Problem to work on
Pull every line that holds the word "computer" from the entries.

Records for this task
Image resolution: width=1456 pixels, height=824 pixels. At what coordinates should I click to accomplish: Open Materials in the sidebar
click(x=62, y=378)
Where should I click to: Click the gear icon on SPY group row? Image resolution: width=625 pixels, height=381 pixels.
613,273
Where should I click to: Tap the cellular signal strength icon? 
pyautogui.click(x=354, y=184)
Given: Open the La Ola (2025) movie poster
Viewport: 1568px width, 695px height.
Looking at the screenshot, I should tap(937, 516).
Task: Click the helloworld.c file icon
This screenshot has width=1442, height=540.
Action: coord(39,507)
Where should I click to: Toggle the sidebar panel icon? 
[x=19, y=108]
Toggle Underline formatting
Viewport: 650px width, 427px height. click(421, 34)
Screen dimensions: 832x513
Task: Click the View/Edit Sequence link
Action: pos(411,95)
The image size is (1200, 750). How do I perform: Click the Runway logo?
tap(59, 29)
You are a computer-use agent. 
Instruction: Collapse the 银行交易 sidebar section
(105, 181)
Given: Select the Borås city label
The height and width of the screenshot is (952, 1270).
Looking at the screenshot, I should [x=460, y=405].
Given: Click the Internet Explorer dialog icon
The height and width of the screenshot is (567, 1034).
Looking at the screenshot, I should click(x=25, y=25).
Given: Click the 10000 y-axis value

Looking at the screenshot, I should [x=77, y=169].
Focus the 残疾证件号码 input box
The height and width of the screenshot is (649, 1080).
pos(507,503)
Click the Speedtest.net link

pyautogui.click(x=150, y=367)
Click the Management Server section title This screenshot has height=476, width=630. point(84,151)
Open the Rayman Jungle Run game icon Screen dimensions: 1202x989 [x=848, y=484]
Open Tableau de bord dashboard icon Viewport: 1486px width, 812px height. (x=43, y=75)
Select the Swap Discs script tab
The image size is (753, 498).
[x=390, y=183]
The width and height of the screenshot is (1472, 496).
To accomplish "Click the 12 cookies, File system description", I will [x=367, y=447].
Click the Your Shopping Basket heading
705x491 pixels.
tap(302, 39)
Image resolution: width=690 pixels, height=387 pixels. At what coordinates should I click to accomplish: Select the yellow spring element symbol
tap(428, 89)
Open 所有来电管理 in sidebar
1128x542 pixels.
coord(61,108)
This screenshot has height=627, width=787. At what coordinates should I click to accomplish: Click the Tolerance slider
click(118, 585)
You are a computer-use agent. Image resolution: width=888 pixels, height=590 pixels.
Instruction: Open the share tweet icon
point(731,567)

Completed task
You are a computer-use agent. 
You are a computer-use agent. Image resolution: width=888 pixels, height=590 pixels.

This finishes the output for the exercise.